Some mulligatawny is made without coconut milk and occasionally cow’s milk is substituted. We prefer using coconut milk. Without any milk, it becomes more like a traditional rasam.

In some versions, the rice is added, uncooked, at the start of the process and forms part of the soup. We prefer to put cooked rice at the bottom of the bowl and pour the soup over it. Or you could serve the rice on the side, or even leave it out. You could serve this with idli instead of rice. If you wanted to pretend you are eating like the British, serve it with dinner rolls.

One of the things the British loved was large joints of roast meat. Consequently, there was often too much food and leftovers abounded. Using leftover food is an anathema to most Hindus, yet the memsahib was insistent upon its use. You can take mulligatawny to a new level by judicious use of the leftover roast dinner from last night.

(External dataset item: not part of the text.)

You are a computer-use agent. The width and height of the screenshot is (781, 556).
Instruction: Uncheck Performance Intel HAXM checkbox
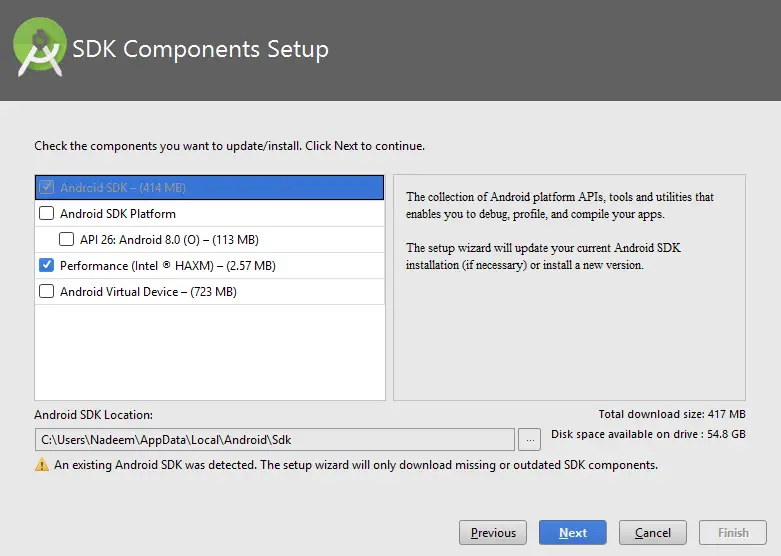coord(46,265)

Cut the leftover roast meat into 1cm cubes. You will need about 400g of meat, then put that into the soup when you add the coconut milk to allow it warm through. Instead of rice, use the leftover roast vegetables – roast potato works very well in this way – and pour the hot soup over it. The heat of the soup will quickly bring the vegetables up to temperature. This is the classic Raj mulligatawny that many people know.

If you are going to try this variant, there are a couple of other things the British did once they were back in the UK that you might consider.

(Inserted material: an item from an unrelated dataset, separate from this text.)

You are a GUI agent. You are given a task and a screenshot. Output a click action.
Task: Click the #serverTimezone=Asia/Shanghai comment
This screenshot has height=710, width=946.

The first is that they used curry powder, not rasam masala. Given that they probably couldn’t source either the masala itself or the ingredients, this was a good compromise and surprisingly it works well. The second thing they did was add fruit to the recipe. At the time you add the coconut milk, add another diced apple, a handful of sultanas and a tablespoon of lemon juice. This gives a distinct sweet and sour dimension to the dish. Perhaps not to everyone’s taste, but that is the flavour that has become synonymous with this dish, at least in curry houses.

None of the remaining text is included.